Number the rows below as a list, one number per line, and leave out any blank lines.

---------- Supplied entries ----------

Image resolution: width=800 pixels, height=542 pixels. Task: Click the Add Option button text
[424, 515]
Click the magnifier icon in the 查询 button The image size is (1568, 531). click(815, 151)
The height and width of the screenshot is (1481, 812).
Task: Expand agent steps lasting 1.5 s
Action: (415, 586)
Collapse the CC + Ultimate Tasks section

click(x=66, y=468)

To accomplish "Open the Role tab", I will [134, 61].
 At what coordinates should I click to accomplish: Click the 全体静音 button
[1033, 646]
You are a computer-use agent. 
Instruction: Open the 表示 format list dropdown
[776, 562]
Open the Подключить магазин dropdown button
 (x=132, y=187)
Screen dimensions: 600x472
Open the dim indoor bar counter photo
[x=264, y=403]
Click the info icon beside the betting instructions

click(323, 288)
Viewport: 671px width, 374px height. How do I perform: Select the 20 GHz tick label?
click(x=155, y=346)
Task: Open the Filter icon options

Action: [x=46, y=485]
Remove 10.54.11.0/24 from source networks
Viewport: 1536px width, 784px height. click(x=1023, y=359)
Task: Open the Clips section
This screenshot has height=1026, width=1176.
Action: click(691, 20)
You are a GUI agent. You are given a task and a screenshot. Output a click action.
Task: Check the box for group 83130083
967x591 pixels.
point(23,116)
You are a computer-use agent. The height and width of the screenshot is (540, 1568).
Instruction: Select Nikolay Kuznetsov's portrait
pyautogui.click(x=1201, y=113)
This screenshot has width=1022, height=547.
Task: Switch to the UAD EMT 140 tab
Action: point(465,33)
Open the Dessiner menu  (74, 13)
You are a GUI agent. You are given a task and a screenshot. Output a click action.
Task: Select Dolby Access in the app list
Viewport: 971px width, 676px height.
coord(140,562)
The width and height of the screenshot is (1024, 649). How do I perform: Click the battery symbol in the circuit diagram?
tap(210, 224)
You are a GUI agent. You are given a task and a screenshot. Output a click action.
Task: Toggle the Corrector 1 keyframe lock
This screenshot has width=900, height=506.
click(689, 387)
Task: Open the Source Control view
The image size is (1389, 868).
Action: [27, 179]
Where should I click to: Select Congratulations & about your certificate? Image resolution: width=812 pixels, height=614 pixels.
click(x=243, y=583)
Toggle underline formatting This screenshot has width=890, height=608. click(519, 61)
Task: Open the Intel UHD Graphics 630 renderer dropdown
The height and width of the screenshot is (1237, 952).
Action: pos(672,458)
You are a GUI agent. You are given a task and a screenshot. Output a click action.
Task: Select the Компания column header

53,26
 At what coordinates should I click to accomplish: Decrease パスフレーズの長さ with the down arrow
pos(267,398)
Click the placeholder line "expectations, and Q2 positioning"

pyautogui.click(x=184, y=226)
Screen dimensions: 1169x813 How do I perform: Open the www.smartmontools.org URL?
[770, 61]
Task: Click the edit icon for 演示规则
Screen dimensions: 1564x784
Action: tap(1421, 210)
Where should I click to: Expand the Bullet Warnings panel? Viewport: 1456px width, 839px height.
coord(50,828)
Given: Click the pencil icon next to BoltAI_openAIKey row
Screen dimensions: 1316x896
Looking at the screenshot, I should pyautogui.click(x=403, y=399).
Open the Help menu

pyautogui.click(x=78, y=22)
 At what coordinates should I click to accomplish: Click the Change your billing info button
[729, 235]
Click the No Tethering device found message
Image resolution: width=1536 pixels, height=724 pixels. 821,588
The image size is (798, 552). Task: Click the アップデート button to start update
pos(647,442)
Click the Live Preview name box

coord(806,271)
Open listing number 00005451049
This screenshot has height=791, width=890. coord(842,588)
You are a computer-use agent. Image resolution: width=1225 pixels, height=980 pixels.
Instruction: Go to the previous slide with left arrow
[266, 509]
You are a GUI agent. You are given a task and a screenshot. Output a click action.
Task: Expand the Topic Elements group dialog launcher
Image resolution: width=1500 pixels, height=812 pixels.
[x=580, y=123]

----------

--- Solution ---
1. Image resolution: width=800 pixels, height=542 pixels. Task: Click the Add Option button text
2. [424, 515]
3. Click the magnifier icon in the 查询 button The image size is (1568, 531). click(815, 151)
4. The height and width of the screenshot is (1481, 812).
5. Task: Expand agent steps lasting 1.5 s
6. Action: (415, 586)
7. Collapse the CC + Ultimate Tasks section
8. click(x=66, y=468)
9. To accomplish "Open the Role tab", I will [134, 61].
10.  At what coordinates should I click to accomplish: Click the 全体静音 button
11. [1033, 646]
12. You are a computer-use agent. 
13. Instruction: Open the 表示 format list dropdown
14. [776, 562]
15. Open the Подключить магазин dropdown button
16.  (x=132, y=187)
17. Screen dimensions: 600x472
18. Open the dim indoor bar counter photo
19. [x=264, y=403]
20. Click the info icon beside the betting instructions
21. click(323, 288)
22. Viewport: 671px width, 374px height. How do I perform: Select the 20 GHz tick label?
23. click(x=155, y=346)
24. Task: Open the Filter icon options
25. Action: [x=46, y=485]
26. Remove 10.54.11.0/24 from source networks
27. Viewport: 1536px width, 784px height. click(x=1023, y=359)
28. Task: Open the Clips section
29. This screenshot has height=1026, width=1176.
30. Action: click(691, 20)
31. You are a GUI agent. You are given a task and a screenshot. Output a click action.
32. Task: Check the box for group 83130083
33. 967x591 pixels.
34. point(23,116)
35. You are a computer-use agent. The height and width of the screenshot is (540, 1568).
36. Instruction: Select Nikolay Kuznetsov's portrait
37. pyautogui.click(x=1201, y=113)
38. This screenshot has width=1022, height=547.
39. Task: Switch to the UAD EMT 140 tab
40. Action: point(465,33)
41. Open the Dessiner menu  (74, 13)
42. You are a GUI agent. You are given a task and a screenshot. Output a click action.
43. Task: Select Dolby Access in the app list
44. Viewport: 971px width, 676px height.
45. coord(140,562)
46. The width and height of the screenshot is (1024, 649). How do I perform: Click the battery symbol in the circuit diagram?
47. tap(210, 224)
48. You are a GUI agent. You are given a task and a screenshot. Output a click action.
49. Task: Toggle the Corrector 1 keyframe lock
50. This screenshot has width=900, height=506.
51. click(689, 387)
52. Task: Open the Source Control view
53. The image size is (1389, 868).
54. Action: [27, 179]
55. Where should I click to: Select Congratulations & about your certificate? Image resolution: width=812 pixels, height=614 pixels.
56. click(x=243, y=583)
57. Toggle underline formatting This screenshot has width=890, height=608. click(519, 61)
58. Task: Open the Intel UHD Graphics 630 renderer dropdown
59. The height and width of the screenshot is (1237, 952).
60. Action: pos(672,458)
61. You are a GUI agent. You are given a task and a screenshot. Output a click action.
62. Task: Select the Компания column header
63. 53,26
64.  At what coordinates should I click to accomplish: Decrease パスフレーズの長さ with the down arrow
65. pos(267,398)
66. Click the placeholder line "expectations, and Q2 positioning"
67. pyautogui.click(x=184, y=226)
68. Screen dimensions: 1169x813 How do I perform: Open the www.smartmontools.org URL?
69. [770, 61]
70. Task: Click the edit icon for 演示规则
71. Screen dimensions: 1564x784
72. Action: tap(1421, 210)
73. Where should I click to: Expand the Bullet Warnings panel? Viewport: 1456px width, 839px height.
74. coord(50,828)
75. Given: Click the pencil icon next to BoltAI_openAIKey row
76. Screen dimensions: 1316x896
77. Looking at the screenshot, I should pyautogui.click(x=403, y=399).
78. Open the Help menu
79. pyautogui.click(x=78, y=22)
80.  At what coordinates should I click to accomplish: Click the Change your billing info button
81. [729, 235]
82. Click the No Tethering device found message
83. Image resolution: width=1536 pixels, height=724 pixels. 821,588
84. The image size is (798, 552). Task: Click the アップデート button to start update
85. pos(647,442)
86. Click the Live Preview name box
87. coord(806,271)
88. Open listing number 00005451049
89. This screenshot has height=791, width=890. coord(842,588)
90. You are a computer-use agent. Image resolution: width=1225 pixels, height=980 pixels.
91. Instruction: Go to the previous slide with left arrow
92. [266, 509]
93. You are a GUI agent. You are given a task and a screenshot. Output a click action.
94. Task: Expand the Topic Elements group dialog launcher
95. Image resolution: width=1500 pixels, height=812 pixels.
96. [x=580, y=123]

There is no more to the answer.